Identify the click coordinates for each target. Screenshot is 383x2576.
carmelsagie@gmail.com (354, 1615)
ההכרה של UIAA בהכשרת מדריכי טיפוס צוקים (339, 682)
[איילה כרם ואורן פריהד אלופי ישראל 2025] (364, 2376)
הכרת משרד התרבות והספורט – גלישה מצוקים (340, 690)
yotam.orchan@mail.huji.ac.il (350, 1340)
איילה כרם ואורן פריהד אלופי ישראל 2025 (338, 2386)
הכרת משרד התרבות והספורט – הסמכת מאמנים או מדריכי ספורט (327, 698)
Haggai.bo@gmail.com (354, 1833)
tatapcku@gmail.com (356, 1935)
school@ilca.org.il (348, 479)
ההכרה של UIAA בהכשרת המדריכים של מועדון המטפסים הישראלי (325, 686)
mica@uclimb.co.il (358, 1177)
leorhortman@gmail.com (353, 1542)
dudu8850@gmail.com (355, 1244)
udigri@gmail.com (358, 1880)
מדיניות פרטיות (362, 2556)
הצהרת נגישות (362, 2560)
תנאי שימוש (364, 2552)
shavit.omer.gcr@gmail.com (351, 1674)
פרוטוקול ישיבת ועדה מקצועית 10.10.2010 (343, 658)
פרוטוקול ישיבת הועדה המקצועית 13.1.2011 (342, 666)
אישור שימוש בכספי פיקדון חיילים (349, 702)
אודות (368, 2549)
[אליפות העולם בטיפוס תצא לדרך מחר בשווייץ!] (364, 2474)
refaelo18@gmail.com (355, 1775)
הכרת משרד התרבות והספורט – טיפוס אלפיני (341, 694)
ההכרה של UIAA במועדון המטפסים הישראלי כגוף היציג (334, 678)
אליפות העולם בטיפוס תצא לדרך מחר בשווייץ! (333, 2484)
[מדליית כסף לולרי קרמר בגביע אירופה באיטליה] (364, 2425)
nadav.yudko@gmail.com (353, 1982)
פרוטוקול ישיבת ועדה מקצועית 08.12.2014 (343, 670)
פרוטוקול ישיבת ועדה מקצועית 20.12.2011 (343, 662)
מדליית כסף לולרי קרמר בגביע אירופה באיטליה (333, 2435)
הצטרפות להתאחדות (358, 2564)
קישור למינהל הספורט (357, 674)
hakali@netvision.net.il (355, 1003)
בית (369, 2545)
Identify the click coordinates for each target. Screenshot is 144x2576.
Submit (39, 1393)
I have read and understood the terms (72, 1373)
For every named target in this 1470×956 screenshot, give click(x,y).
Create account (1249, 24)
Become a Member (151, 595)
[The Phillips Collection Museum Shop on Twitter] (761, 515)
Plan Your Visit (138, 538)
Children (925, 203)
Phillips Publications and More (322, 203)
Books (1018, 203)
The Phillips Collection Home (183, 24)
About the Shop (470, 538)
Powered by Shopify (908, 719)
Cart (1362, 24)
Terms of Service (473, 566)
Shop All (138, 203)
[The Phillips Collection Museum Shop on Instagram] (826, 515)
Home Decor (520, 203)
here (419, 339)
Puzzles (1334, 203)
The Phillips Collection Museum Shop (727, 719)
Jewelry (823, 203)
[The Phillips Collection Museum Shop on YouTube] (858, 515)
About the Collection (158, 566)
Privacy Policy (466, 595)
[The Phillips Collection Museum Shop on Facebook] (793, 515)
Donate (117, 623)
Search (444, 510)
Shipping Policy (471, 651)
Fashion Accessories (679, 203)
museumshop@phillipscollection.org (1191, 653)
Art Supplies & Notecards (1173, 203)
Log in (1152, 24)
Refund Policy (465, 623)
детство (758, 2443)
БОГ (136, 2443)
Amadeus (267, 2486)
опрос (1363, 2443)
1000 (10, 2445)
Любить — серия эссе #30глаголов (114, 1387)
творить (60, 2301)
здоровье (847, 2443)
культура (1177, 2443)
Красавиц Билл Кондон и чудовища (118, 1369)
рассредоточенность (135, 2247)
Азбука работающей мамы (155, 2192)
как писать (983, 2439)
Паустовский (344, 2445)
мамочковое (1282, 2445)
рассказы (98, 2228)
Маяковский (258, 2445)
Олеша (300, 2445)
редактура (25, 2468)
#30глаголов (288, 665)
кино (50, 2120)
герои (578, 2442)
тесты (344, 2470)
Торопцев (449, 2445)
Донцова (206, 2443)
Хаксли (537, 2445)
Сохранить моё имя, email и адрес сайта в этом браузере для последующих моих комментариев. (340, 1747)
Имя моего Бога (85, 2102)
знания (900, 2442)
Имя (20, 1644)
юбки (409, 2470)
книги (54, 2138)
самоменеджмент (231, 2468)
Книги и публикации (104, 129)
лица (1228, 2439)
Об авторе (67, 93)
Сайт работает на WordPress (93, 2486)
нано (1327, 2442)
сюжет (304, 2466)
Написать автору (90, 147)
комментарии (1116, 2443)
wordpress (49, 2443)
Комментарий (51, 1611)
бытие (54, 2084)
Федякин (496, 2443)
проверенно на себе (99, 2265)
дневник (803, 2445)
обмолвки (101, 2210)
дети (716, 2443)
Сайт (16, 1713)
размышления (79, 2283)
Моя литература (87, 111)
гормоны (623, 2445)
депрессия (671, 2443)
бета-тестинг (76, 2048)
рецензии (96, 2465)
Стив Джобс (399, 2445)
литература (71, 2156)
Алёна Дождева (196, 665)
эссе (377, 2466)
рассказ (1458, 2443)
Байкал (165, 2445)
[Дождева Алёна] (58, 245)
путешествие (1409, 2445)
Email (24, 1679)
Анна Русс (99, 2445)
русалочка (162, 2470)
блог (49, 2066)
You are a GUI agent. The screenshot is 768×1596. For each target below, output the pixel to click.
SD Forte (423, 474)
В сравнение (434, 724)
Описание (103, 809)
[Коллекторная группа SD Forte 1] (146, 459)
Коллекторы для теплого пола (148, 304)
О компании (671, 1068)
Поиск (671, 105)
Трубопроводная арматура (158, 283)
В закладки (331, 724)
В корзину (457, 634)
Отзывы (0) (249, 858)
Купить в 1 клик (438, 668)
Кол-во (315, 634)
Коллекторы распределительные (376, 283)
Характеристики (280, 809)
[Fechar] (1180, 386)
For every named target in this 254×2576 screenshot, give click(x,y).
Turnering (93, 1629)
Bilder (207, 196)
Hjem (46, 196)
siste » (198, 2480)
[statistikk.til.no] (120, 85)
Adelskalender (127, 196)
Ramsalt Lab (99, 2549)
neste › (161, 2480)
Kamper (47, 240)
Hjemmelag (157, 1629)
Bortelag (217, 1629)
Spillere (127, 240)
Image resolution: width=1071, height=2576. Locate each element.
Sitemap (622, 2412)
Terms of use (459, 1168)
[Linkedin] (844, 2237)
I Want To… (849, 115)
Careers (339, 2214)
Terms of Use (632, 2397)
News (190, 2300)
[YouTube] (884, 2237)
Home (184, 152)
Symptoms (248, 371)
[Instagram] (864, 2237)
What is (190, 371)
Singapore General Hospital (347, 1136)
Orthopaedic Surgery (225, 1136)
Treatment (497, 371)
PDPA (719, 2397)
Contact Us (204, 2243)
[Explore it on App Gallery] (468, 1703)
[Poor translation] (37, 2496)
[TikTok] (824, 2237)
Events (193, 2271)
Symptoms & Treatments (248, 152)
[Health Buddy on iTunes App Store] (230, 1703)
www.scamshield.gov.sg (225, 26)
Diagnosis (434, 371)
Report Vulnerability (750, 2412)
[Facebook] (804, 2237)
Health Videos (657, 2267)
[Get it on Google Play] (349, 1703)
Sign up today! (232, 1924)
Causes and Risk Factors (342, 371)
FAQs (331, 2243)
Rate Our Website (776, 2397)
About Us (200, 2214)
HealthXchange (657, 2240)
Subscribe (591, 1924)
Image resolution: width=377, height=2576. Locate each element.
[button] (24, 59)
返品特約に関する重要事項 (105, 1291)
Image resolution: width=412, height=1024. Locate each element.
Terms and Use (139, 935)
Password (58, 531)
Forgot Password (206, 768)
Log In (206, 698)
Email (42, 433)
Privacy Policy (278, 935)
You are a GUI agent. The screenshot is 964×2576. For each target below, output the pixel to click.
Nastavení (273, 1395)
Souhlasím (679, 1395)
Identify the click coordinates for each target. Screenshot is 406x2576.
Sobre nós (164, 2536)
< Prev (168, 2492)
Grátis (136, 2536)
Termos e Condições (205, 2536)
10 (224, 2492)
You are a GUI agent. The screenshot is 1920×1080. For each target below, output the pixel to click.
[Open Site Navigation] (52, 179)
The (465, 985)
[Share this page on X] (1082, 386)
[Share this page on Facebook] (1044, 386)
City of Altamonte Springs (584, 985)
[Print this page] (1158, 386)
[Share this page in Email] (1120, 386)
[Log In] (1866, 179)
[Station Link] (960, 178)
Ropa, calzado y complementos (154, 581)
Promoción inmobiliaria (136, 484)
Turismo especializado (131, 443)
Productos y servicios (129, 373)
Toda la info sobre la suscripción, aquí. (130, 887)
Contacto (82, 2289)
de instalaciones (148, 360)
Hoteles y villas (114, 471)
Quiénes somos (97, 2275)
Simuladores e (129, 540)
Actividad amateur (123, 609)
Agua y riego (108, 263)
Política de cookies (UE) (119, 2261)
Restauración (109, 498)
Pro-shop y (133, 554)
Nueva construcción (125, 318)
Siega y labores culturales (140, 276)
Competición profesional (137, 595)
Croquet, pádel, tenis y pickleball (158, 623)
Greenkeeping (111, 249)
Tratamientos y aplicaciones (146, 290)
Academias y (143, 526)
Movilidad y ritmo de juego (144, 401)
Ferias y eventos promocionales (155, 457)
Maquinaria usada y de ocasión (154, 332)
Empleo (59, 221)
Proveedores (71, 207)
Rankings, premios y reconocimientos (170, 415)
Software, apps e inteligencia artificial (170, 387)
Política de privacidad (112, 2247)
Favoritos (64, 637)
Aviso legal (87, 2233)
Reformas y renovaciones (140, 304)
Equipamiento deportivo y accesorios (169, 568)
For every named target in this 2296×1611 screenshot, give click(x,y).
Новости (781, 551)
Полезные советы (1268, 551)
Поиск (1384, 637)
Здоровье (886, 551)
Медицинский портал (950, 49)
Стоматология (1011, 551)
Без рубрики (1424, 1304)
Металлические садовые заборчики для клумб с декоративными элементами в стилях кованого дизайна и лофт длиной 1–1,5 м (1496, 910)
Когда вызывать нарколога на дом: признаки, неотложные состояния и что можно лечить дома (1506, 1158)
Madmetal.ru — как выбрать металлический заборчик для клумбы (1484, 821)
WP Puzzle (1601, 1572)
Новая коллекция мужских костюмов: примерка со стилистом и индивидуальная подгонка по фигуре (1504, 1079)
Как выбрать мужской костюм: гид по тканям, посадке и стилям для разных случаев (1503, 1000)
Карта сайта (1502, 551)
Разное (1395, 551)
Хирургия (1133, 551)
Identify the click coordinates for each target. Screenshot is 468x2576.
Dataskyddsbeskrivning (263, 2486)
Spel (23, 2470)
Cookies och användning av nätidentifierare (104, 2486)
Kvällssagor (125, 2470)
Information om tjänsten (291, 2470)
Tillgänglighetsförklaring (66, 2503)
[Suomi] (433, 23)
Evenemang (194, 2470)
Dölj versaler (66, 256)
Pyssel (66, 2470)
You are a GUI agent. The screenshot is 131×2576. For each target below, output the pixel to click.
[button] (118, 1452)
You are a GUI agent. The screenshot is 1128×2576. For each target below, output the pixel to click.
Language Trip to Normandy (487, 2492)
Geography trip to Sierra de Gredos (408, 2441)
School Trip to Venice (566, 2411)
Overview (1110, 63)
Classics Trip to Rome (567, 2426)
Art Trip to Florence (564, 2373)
++++
## Task requirements
The required output is the entries from their opening line through the line holding "תנאי שימוש (364, 2552)", repeated exactly, with both end lines kept.

## Result of this task
Identify the click coordinates for each target. Screenshot is 383x2576.
carmelsagie@gmail.com (354, 1615)
ההכרה של UIAA בהכשרת מדריכי טיפוס צוקים (339, 682)
[איילה כרם ואורן פריהד אלופי ישראל 2025] (364, 2376)
הכרת משרד התרבות והספורט – גלישה מצוקים (340, 690)
yotam.orchan@mail.huji.ac.il (350, 1340)
איילה כרם ואורן פריהד אלופי ישראל 2025 (338, 2386)
הכרת משרד התרבות והספורט – הסמכת מאמנים או מדריכי ספורט (327, 698)
Haggai.bo@gmail.com (354, 1833)
tatapcku@gmail.com (356, 1935)
school@ilca.org.il (348, 479)
ההכרה של UIAA בהכשרת המדריכים של מועדון המטפסים הישראלי (325, 686)
mica@uclimb.co.il (358, 1177)
leorhortman@gmail.com (353, 1542)
dudu8850@gmail.com (355, 1244)
udigri@gmail.com (358, 1880)
מדיניות פרטיות (362, 2556)
הצהרת נגישות (362, 2560)
תנאי שימוש (364, 2552)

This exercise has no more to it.